Durtal looked on in transport. He desired to cry aloud his enthusiasm and his Faith to the landscape; he felt a joy in living. The horror of existence counted for nothing when there were such moments, as no earthly happiness can give. God alone had the power of thus filling a soul, of making it overflow, and rush in floods of joy; and He alone could also fill the basin of sorrows, as no event in this world could do. Durtal had just tried it; his spiritual sufferings and joys attained under the divine imprint an acuteness, which people most humanly happy or unhappy cannot even suspect.

This idea brought him back to the terrible distresses of the evening before. He endeavoured to sum up what he had been able to observe of himself in this Trappist monastery.

First, the clear distinction between body and soul; then the action of the demon, insinuating and obstinate, almost visible, while the heavenly action remained, on the contrary, dull and veiled, appeared only at certain moments, and seemed at others to vanish for ever.

And all this, when felt and understood, had an appearance simple in itself, but scarcely explaining itself. The body appearing to throw itself forward to the rescue of the soul, and no doubt borrowing from it its will, to help it when it fainted, was unintelligible. How a body could itself react obscurely, and yet show, all at once, so strong a decision that it pressed its companion into a vice, and prevented its flight—

"It is as mysterious as the rest," thought Durtal, and as in a dream he continued,

"The secret action of Jesus in His Sacrament is not less strange. If I may judge by what has happened to me; a first communion exasperates the action of the devil, while a second represses it.

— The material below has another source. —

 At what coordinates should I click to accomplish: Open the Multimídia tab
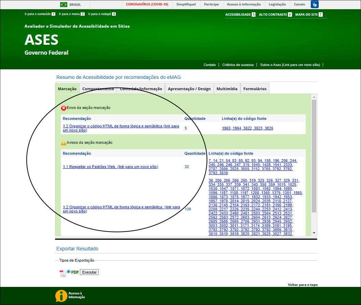[x=227, y=89]
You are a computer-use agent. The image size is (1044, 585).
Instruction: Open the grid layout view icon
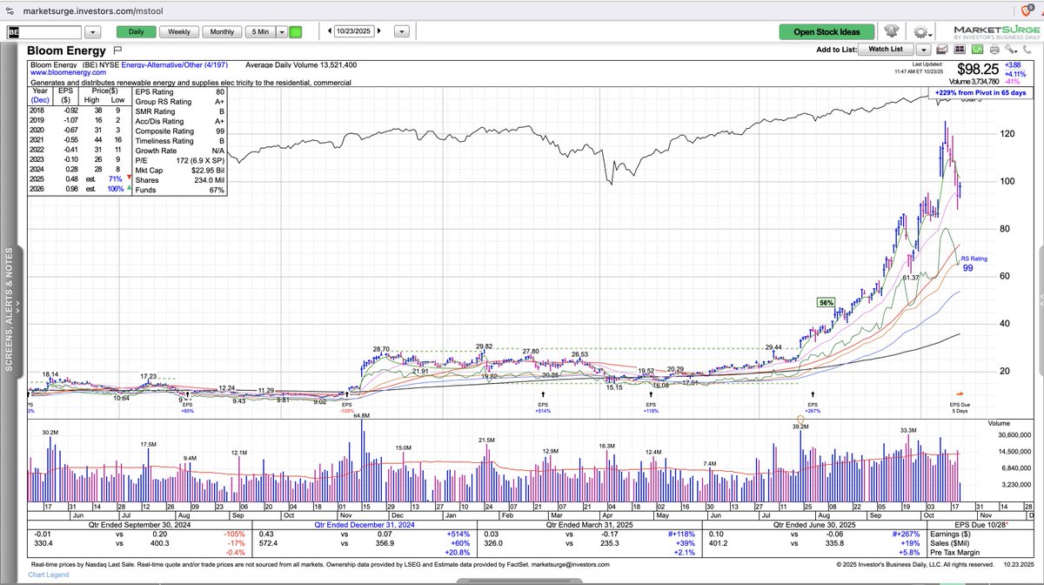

"Ah, and how I put myself in line with all my calculations! In taking shelter here I thought myself pretty sure of my soul, and that my body would trouble me; whereas just the contrary has been the case.

"My stomach has grown vigorous and shown itself fit to support an effort of which I should never have thought it capable, and my soul has been below everything, vacillating and dry, so fragile, so feeble!

"But we will let all that alone."

He walked about, lifted from earth by a confused joy. He grew vaporized in a sort of intoxication, in a vague etherization, in which arose, without his even thinking of formulating words, acts of thanksgiving; it was an effort of thanks of his soul, of his body, of his whole being, to that God whom he felt living in him, and diffused in that kneeling landscape which also seemed to expand in mute hymns of gratitude.